Martha looked back at the burning city. Her father told her so many times, "They will never bomb Dresden. There is nothing here to bomb -- the war will soon be over, Martha -- and everything will be as it was before.”

If Martha had not been to the Lutheran Cemetery on Kaiser-Strasse she would be dead by now. She knew that; yet the full realization that her family must have perished in the flames of this holocaust had not yet set in.

"But everything will be as it was before." She said to herself. "I will put these flowers on my brother's grave. I will go home again and we will have tea -- and Mama will ask me -- what did they teach you at school today, Martha?"

.... and then she remembered it was Valentine's day, and there would be a love card from Werner waiting for her. But then she remembered the bombing began before the mailman came.

There was such a wind feeding the flames -- everything was sucked into them. She could see people fighting to stay on their feet, hanging on door frames, to trees, anything to stay out of the flames. "If I had not been here ..." she said. But even here everything had changed. The grave-stones were toppled and the monuments that guided her to her brother's grave were gone. She could not find it, the stones were scattered and the grass was scorched. She could not find her way.

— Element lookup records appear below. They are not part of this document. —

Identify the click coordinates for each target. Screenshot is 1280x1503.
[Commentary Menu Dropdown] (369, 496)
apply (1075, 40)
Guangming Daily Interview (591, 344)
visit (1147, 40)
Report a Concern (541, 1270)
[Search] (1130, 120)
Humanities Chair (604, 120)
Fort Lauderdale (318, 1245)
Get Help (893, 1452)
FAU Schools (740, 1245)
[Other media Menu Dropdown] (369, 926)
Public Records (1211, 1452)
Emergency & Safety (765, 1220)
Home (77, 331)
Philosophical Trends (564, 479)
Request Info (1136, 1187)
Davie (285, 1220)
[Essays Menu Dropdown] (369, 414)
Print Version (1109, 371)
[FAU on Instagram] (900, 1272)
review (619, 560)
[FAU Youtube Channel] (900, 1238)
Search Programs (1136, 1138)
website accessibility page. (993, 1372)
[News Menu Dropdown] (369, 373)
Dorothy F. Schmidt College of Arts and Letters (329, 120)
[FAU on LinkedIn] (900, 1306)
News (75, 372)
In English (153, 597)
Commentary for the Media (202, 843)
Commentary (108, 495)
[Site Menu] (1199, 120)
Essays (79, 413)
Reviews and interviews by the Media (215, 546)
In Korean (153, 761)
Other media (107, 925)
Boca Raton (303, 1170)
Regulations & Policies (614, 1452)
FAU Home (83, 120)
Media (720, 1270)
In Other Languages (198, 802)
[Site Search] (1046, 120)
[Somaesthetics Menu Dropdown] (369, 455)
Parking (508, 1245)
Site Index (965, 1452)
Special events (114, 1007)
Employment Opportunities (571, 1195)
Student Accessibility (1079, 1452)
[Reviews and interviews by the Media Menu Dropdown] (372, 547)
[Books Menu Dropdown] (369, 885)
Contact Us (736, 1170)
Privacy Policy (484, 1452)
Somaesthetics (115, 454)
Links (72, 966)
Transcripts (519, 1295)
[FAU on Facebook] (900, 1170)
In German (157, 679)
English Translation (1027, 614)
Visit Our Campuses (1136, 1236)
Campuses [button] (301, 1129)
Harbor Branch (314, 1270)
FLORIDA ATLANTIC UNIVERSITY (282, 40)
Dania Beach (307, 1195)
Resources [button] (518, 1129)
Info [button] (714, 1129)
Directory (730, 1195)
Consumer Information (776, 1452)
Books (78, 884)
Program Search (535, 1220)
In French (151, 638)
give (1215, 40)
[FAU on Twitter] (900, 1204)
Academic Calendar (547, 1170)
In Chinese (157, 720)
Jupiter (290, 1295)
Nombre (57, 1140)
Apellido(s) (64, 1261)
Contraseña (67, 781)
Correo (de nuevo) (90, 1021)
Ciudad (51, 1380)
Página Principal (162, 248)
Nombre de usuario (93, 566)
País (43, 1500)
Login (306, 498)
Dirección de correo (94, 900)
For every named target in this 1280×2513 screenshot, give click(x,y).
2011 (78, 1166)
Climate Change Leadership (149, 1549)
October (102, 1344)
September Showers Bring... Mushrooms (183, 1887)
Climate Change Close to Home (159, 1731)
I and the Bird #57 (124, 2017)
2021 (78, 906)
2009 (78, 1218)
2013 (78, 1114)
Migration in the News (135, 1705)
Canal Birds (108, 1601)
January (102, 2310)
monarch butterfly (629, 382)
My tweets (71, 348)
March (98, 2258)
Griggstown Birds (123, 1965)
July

She saw a woman, an old woman in black, sitting on a stone holding a bouquet of cut flowers in one hand and a rosary in the other. She looked up at Martha and asked her what time it was. "I am waiting for the funeral to arrive." She said. "They were supposed to be here at eleven o'clock. They are late. Do they think I can wait all day?"

The woman stood up and walked to the entrance gate and looked left and right. Martha saw her skirts billow about her. Her flowers were ripped away; she looked back at Martha and took two or three stumbling steps, and was suddenly swept off her feet in the direction of the flames.

Martha felt as though she might be the last person alive in the world. "What will I do when the flames die down? Will someone come to get me? Will someone take me home?"

She looked back again at the burning city. "There is nothing here to bomb." Father said.